DECA-BFC remplit une autre mission, celle de détecter plus en amont, des étudiants qui auraient la fibre entrepreneuriale, avec toujours l’innovation comme fil conducteur. Car le but ultime des partenaires de l’incubateur, le conseil régional et les principaux établissements d’enseignement supérieur de Bourgogne-Franche-Comté, est de créer des entreprises innovantes dans la région. Et si les candidats sont détectés au plus tôt, leur chance de réussir et de rester sur leur lieu d’études s’accroît. C.P.
• Et après, la pépinière.
Face à cette offre étoffée, l’Agence régionale de développement (AER) s’est posée la question de l’après incubation. Sous la responsabilité de Daniel Micard, responsable du pôle Innovation, les pépinières de tout le territoire de Bourgogne-Franche-Comté sont répertoriées. Conditions d’accueil, services disponibles, type d’hébergement : de Chalon-sur-Saône à Montbéliard, on estime leur nombre à vingtaine.
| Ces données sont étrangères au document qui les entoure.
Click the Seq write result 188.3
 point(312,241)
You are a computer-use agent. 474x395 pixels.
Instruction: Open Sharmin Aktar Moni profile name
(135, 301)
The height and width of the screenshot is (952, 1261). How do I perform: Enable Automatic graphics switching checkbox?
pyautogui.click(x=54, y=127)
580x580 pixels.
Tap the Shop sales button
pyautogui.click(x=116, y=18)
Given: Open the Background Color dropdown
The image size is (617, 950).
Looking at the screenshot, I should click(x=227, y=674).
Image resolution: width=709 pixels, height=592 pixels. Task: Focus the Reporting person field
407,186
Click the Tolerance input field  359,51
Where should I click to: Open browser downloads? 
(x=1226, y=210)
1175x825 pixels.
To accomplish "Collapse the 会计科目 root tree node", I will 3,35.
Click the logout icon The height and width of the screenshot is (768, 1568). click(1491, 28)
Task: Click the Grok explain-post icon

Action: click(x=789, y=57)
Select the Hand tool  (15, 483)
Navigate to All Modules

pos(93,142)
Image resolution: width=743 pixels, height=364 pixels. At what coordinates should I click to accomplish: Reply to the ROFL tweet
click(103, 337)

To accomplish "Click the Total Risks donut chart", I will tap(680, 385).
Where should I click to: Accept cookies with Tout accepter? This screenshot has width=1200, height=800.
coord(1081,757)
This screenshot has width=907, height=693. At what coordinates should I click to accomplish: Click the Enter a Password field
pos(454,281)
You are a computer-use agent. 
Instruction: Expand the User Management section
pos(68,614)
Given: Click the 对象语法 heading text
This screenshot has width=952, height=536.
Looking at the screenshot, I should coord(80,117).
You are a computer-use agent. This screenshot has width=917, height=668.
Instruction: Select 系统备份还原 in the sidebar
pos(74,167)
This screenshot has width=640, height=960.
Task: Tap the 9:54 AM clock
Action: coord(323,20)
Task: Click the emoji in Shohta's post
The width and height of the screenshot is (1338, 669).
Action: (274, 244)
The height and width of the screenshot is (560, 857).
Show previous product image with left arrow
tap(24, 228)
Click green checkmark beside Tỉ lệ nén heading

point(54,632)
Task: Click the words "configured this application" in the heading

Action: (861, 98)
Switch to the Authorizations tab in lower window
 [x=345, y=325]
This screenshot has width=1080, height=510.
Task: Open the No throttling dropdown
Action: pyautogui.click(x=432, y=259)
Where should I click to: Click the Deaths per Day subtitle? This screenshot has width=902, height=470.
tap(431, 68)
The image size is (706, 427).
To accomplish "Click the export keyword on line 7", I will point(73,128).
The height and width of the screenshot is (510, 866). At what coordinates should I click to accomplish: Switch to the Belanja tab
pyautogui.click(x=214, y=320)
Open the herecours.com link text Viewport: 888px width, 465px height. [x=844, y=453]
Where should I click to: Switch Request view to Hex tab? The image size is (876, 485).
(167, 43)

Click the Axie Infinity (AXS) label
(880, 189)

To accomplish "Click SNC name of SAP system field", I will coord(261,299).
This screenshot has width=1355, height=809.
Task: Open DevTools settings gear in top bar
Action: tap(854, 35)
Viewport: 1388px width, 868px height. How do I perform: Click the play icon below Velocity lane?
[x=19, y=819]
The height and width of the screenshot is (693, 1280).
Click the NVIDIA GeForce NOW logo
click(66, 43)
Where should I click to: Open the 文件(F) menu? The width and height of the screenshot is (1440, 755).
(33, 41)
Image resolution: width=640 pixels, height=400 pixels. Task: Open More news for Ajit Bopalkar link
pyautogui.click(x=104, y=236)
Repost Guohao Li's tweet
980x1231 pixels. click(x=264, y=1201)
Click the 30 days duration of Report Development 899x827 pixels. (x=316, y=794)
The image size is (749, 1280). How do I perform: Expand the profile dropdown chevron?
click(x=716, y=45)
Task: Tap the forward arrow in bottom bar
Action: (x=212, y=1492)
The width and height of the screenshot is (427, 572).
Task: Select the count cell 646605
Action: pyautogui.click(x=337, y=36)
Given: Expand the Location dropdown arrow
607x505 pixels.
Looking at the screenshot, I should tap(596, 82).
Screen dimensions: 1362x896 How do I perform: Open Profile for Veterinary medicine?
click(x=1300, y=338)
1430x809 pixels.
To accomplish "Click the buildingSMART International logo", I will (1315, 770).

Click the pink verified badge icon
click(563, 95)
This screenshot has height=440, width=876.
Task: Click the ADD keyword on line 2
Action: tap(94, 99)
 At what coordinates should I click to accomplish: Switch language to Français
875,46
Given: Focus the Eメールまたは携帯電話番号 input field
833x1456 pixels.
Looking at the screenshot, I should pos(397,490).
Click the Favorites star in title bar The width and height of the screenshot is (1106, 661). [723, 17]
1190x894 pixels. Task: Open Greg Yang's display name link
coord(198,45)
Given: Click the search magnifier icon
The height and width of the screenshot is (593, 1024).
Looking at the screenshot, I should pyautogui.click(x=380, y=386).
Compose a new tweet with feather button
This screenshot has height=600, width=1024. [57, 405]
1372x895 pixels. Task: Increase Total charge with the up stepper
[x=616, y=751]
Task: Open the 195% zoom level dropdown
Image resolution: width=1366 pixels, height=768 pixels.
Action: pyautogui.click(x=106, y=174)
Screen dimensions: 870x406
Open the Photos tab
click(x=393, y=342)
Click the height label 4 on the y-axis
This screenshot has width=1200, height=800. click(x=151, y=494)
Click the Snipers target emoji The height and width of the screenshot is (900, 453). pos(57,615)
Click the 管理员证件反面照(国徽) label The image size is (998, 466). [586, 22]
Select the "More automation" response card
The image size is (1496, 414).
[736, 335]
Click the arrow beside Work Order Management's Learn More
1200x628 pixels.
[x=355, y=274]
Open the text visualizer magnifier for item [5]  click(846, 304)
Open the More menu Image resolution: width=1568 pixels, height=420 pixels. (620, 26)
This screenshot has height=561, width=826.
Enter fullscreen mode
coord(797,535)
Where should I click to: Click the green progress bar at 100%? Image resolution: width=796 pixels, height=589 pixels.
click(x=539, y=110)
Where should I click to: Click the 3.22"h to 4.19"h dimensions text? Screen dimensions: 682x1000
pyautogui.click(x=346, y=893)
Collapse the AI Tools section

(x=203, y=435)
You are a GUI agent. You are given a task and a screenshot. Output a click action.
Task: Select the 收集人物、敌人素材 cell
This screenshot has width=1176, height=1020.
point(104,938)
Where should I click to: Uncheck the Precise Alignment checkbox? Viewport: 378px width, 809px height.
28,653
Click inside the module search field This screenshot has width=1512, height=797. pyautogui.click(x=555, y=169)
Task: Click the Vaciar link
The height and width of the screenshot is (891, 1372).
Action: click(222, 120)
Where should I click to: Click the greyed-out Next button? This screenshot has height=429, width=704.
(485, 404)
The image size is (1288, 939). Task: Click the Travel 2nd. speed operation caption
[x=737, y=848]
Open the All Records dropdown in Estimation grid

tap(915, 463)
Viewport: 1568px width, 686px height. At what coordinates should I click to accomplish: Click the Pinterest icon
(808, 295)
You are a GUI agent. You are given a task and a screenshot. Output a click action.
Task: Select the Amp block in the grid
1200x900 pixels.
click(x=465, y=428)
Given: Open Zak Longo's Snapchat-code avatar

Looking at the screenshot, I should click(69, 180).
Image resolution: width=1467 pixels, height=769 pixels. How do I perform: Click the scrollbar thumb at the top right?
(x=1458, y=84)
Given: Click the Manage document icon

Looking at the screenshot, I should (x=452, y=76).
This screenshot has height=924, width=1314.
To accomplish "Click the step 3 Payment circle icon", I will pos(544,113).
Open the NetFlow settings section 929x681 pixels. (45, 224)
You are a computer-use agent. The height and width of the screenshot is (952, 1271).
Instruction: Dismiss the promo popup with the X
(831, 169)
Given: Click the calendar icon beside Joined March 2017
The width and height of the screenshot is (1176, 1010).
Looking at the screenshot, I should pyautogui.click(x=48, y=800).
« On n’est plus à l’époque du chacun chez soi, ces structures doivent être mises en réseau pour offrir de bonnes conditions aux jeunes entreprises à la sortie des incubateurs ou plus généralement dès leur création », explique t-il. Un label identifiera les compétences de ces structures avec à la clé un financement de la région. Une sorte de « cocooning » qui doit éviter la fuite des pépites dès qu’elles ont atteint l’âge adulte. C.P.